### Provided data
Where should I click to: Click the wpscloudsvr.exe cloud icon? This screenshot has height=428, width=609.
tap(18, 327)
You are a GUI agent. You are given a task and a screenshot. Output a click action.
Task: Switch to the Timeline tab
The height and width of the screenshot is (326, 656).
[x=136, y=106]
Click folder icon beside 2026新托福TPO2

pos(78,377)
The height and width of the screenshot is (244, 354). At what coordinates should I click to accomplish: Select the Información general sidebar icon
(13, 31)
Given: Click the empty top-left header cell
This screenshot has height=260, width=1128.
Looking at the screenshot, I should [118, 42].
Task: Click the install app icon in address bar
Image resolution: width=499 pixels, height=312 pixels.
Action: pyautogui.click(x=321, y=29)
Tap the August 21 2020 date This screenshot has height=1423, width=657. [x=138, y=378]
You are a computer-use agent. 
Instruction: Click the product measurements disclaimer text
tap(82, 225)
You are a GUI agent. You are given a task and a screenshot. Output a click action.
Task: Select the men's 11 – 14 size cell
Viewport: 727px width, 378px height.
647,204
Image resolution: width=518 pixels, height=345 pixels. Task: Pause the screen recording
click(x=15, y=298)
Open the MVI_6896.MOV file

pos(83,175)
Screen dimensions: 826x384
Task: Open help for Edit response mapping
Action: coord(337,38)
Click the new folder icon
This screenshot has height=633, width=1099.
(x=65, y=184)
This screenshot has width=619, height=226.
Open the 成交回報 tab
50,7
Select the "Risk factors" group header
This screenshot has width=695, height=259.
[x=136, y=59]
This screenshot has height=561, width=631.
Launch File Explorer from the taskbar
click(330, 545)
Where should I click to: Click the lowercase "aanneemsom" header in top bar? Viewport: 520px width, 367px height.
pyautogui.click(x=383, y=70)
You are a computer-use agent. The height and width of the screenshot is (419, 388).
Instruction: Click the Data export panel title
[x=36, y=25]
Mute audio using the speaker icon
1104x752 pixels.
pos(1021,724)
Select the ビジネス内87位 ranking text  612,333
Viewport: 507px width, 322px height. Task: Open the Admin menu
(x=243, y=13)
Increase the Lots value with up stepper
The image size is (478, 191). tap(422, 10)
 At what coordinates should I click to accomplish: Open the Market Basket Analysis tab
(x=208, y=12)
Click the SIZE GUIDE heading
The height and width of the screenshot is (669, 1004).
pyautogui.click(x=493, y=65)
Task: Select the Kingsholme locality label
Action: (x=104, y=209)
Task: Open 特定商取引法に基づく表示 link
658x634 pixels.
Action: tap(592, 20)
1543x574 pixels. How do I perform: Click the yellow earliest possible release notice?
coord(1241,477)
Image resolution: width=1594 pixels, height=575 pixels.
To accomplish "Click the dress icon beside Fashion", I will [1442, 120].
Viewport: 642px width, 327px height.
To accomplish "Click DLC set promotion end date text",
######
### Exercise directions
The records above should be given again in full, exactly as written.

### Response area
Where should I click to: Click the wpscloudsvr.exe cloud icon? This screenshot has height=428, width=609.
tap(18, 327)
You are a GUI agent. You are given a task and a screenshot. Output a click action.
Task: Switch to the Timeline tab
The height and width of the screenshot is (326, 656).
[x=136, y=106]
Click folder icon beside 2026新托福TPO2

pos(78,377)
The height and width of the screenshot is (244, 354). At what coordinates should I click to accomplish: Select the Información general sidebar icon
(13, 31)
Given: Click the empty top-left header cell
This screenshot has height=260, width=1128.
Looking at the screenshot, I should [118, 42].
Task: Click the install app icon in address bar
Image resolution: width=499 pixels, height=312 pixels.
Action: pyautogui.click(x=321, y=29)
Tap the August 21 2020 date This screenshot has height=1423, width=657. [x=138, y=378]
You are a computer-use agent. 
Instruction: Click the product measurements disclaimer text
tap(82, 225)
You are a GUI agent. You are given a task and a screenshot. Output a click action.
Task: Select the men's 11 – 14 size cell
Viewport: 727px width, 378px height.
647,204
Image resolution: width=518 pixels, height=345 pixels. Task: Pause the screen recording
click(x=15, y=298)
Open the MVI_6896.MOV file

pos(83,175)
Screen dimensions: 826x384
Task: Open help for Edit response mapping
Action: coord(337,38)
Click the new folder icon
This screenshot has height=633, width=1099.
(x=65, y=184)
This screenshot has width=619, height=226.
Open the 成交回報 tab
50,7
Select the "Risk factors" group header
This screenshot has width=695, height=259.
[x=136, y=59]
This screenshot has height=561, width=631.
Launch File Explorer from the taskbar
click(330, 545)
Where should I click to: Click the lowercase "aanneemsom" header in top bar? Viewport: 520px width, 367px height.
pyautogui.click(x=383, y=70)
You are a computer-use agent. The height and width of the screenshot is (419, 388).
Instruction: Click the Data export panel title
[x=36, y=25]
Mute audio using the speaker icon
1104x752 pixels.
pos(1021,724)
Select the ビジネス内87位 ranking text  612,333
Viewport: 507px width, 322px height. Task: Open the Admin menu
(x=243, y=13)
Increase the Lots value with up stepper
The image size is (478, 191). tap(422, 10)
 At what coordinates should I click to accomplish: Open the Market Basket Analysis tab
(x=208, y=12)
Click the SIZE GUIDE heading
The height and width of the screenshot is (669, 1004).
pyautogui.click(x=493, y=65)
Task: Select the Kingsholme locality label
Action: (x=104, y=209)
Task: Open 特定商取引法に基づく表示 link
658x634 pixels.
Action: tap(592, 20)
1543x574 pixels. How do I perform: Click the yellow earliest possible release notice?
coord(1241,477)
Image resolution: width=1594 pixels, height=575 pixels.
To accomplish "Click the dress icon beside Fashion", I will [1442, 120].
Viewport: 642px width, 327px height.
To accomplish "Click DLC set promotion end date text",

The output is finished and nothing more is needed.